#### SUPPLIED DATA ####
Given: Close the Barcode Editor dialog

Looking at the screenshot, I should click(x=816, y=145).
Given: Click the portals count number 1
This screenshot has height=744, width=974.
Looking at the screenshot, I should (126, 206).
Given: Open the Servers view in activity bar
####
#### SUPPLIED DATA ####
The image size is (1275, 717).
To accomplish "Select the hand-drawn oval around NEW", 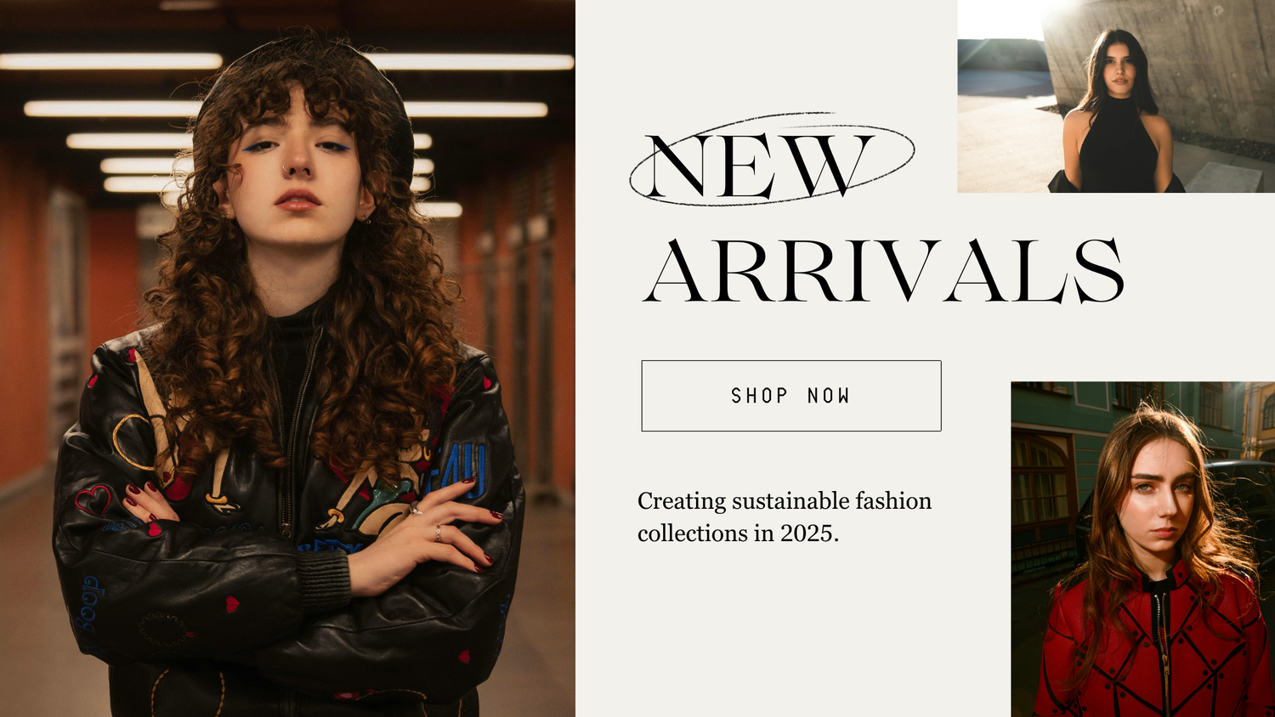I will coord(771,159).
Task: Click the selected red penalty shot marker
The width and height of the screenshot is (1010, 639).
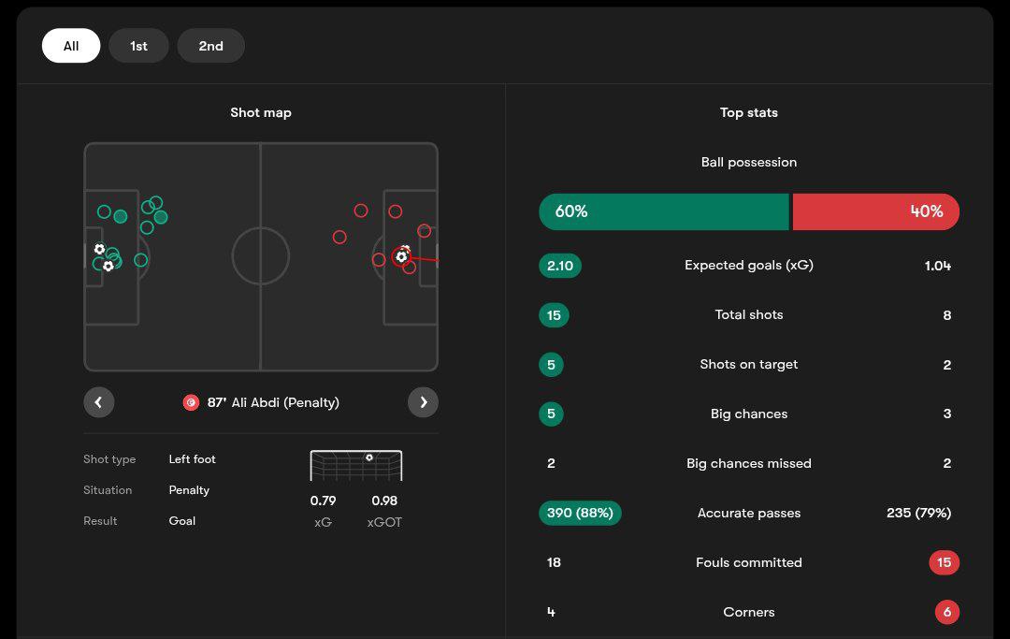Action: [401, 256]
####
PROBLEM. Please reproduce the data word for word, from the line containing "Given: Close the Barcode Editor dialog" through the line containing "Given: Open the Servers view in activity bar", including both of those lines.

FULL ANSWER.
Given: Close the Barcode Editor dialog

Looking at the screenshot, I should click(x=816, y=145).
Given: Click the portals count number 1
This screenshot has height=744, width=974.
Looking at the screenshot, I should (126, 206).
Given: Open the Servers view in activity bar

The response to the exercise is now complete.